Last month the index represented 33 states plus the District.
The IMI identifies markets in which
there has been improvement for six consecutive months from their respective
toughs in each of three economic measures; employment as measured by data from
the Bureau of Labor Statistics, permits issued for new single-family home
construction from the Census Bureau survey, and home price changes from Freddie
Mac mortgage data.
Six markets dropped off of the October
list compared to seven that did not carry over from September to October.
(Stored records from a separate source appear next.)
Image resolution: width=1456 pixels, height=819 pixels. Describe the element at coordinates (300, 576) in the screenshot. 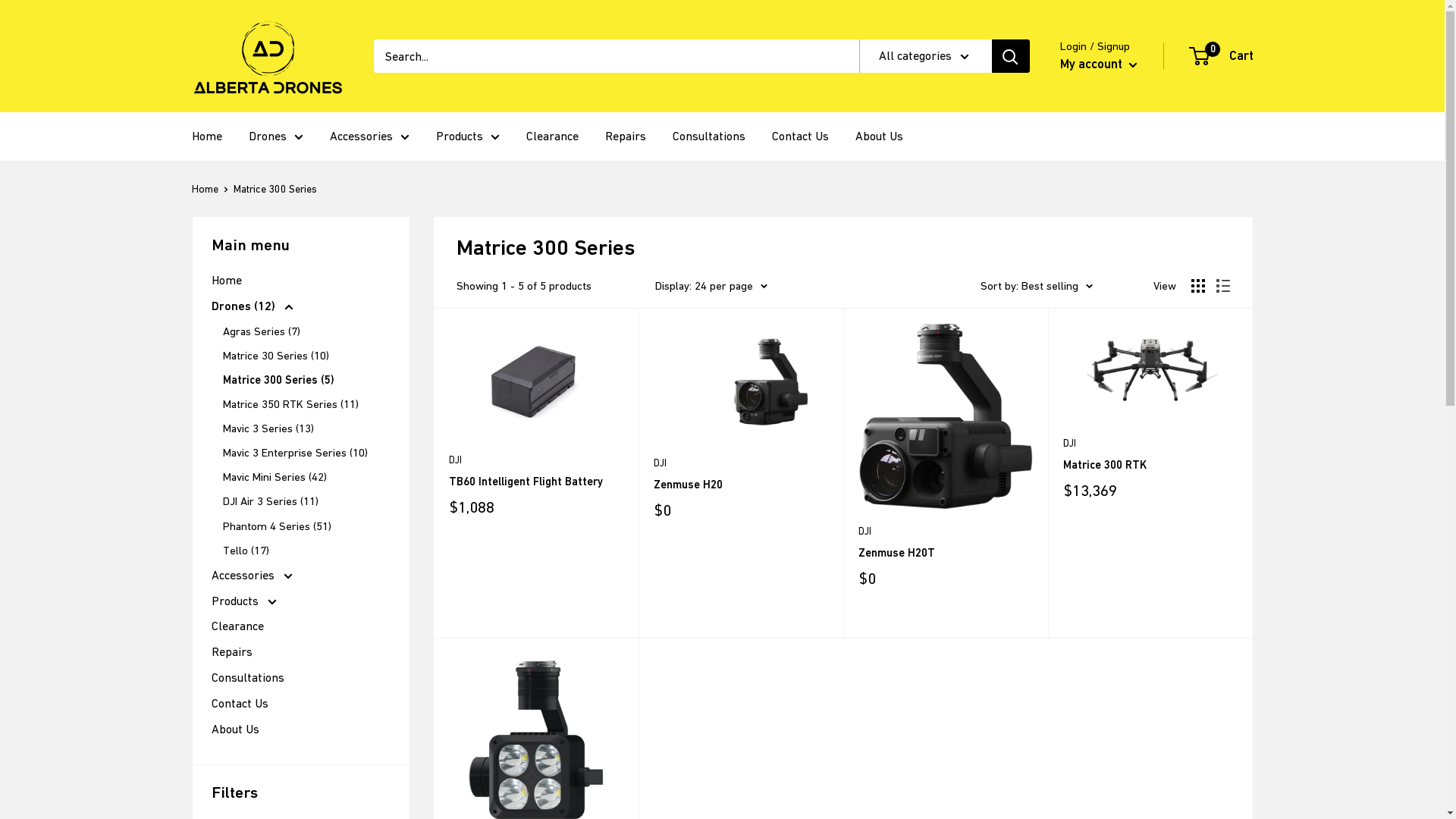

I see `'Accessories'` at that location.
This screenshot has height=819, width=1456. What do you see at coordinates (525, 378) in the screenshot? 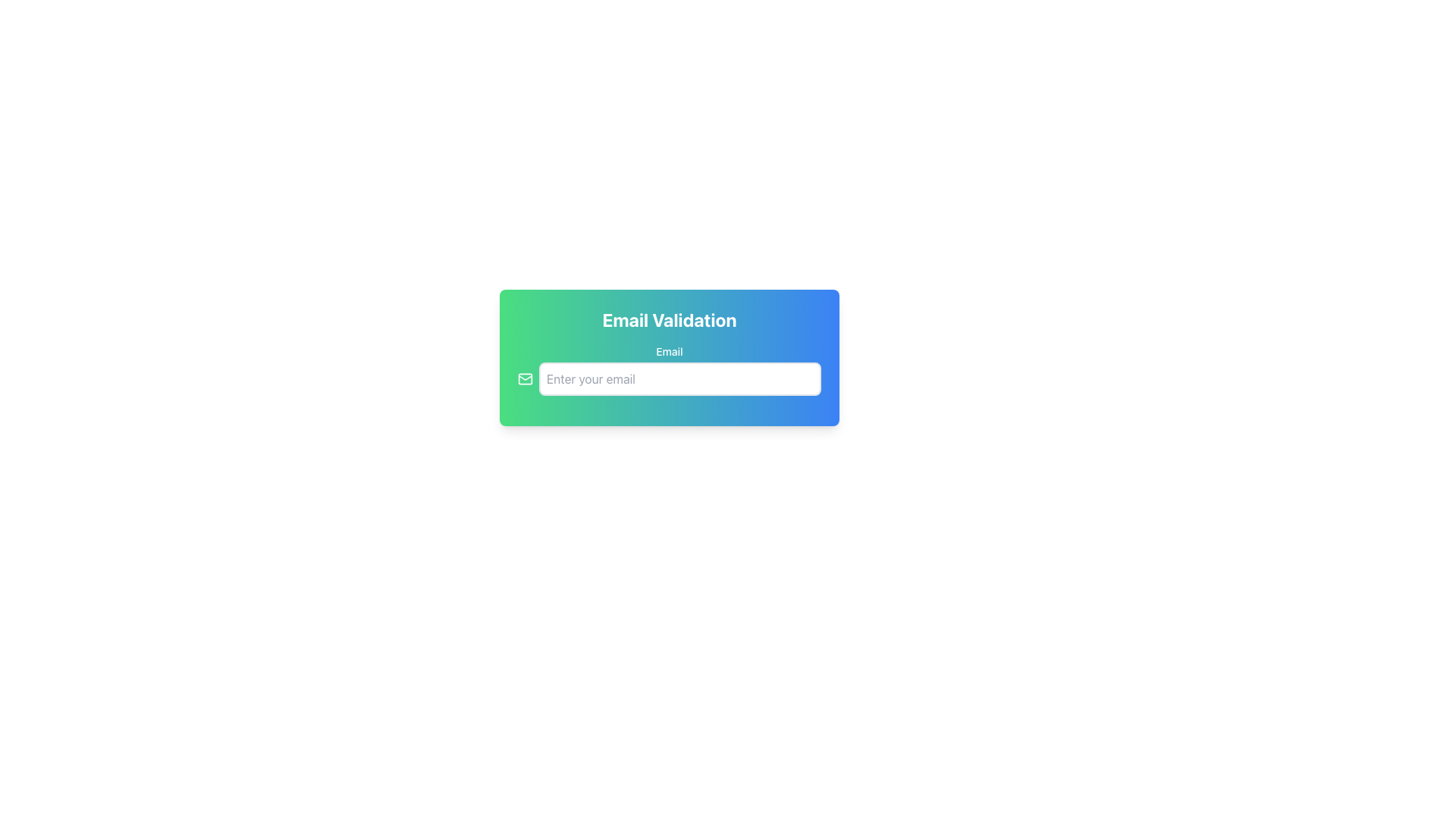
I see `the decorative shape located at the top-left corner of the envelope icon, which is part of the mail icon next to the 'Enter your email' text input field` at bounding box center [525, 378].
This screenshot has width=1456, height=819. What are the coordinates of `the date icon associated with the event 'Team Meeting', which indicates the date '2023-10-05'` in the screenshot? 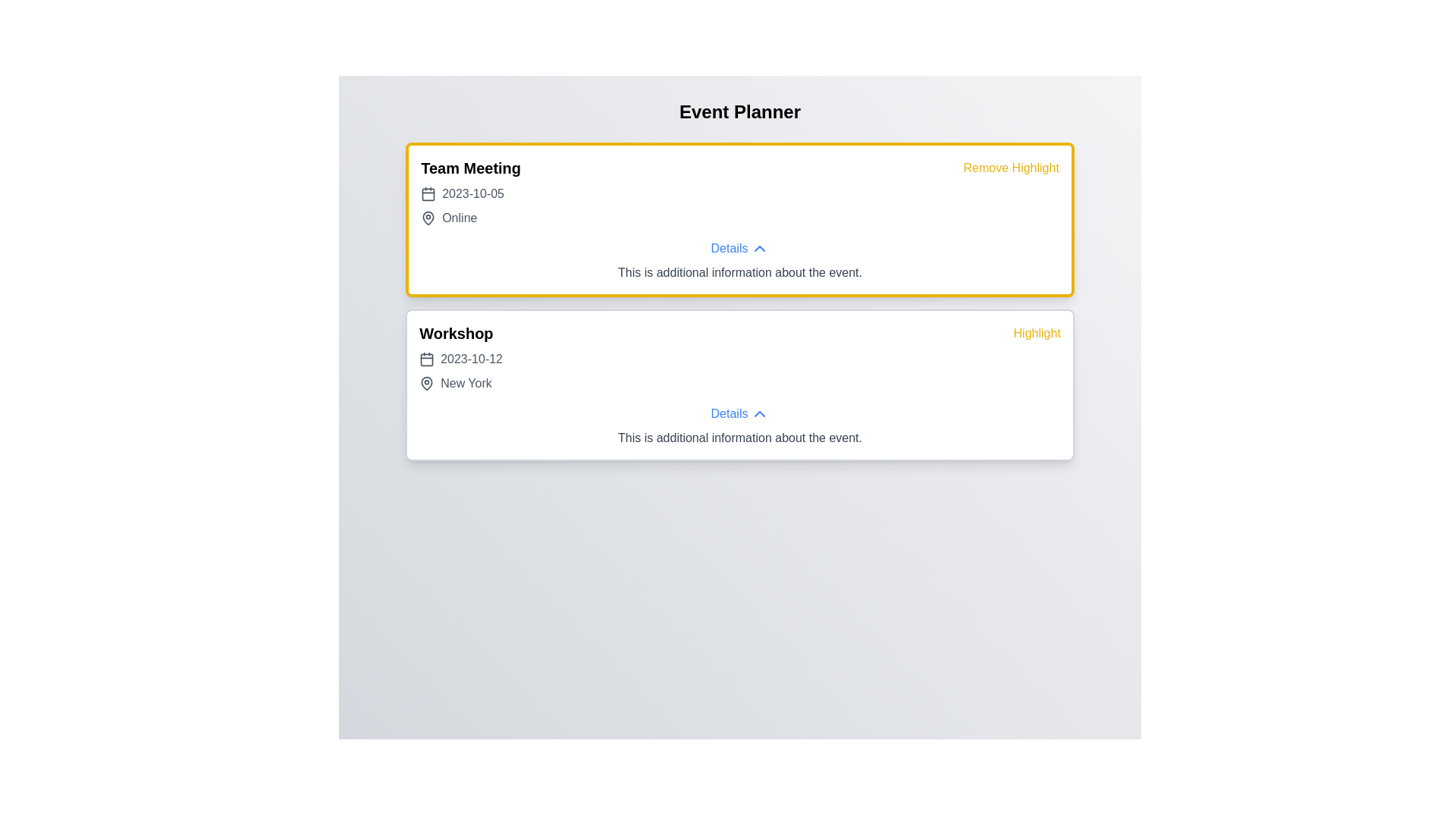 It's located at (428, 193).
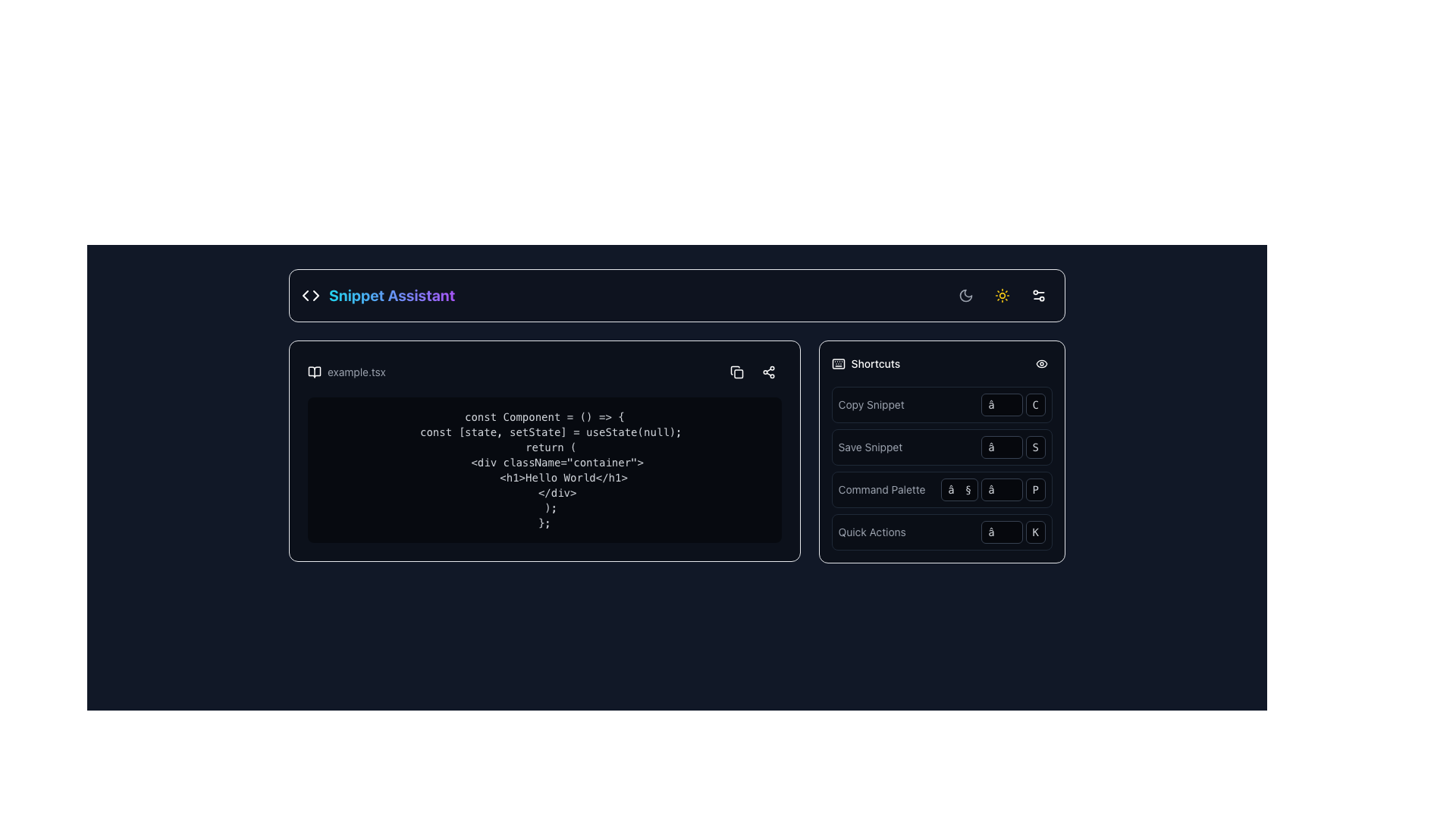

Of the 28 states joining the list three were
in California and there were two in each of seven states, Florida, Louisiana,
Ohio, Texas, Utah, Virginia, and West Virginia.
Barry Rutenberg, chairman of the
National Association of Home Builders (NAHB) said that the number of states
added to the list and the wide geographic distribution. "Shows that a
housing recovery is firmly taking root and helping generate needed jobs and
economic growth across much of the country -- though we know that this
expansion could be even stronger were it not for ongoing challenges including
overly tight lending conditions and difficult appraisals."
"The solid increase in the number of improving housing markets this month
illustrates the degree to which the housing recovery has gained momentum since
we initiated the IMI last year," noted NAHB Chief Economist David Crowe.
"Compared to the 30 markets that made the list as of November 2011, we now
have 125, which is about one-third of all the markets surveyed for this
"This new high point for the Improving Markets Index provides the latest
evidence that housing has turned a corner due to rising demand from consumers
who are increasingly confident about the direction of local home values,"
said Kurt Pfotenhauer, vice chairman of First American Title Insurance Company.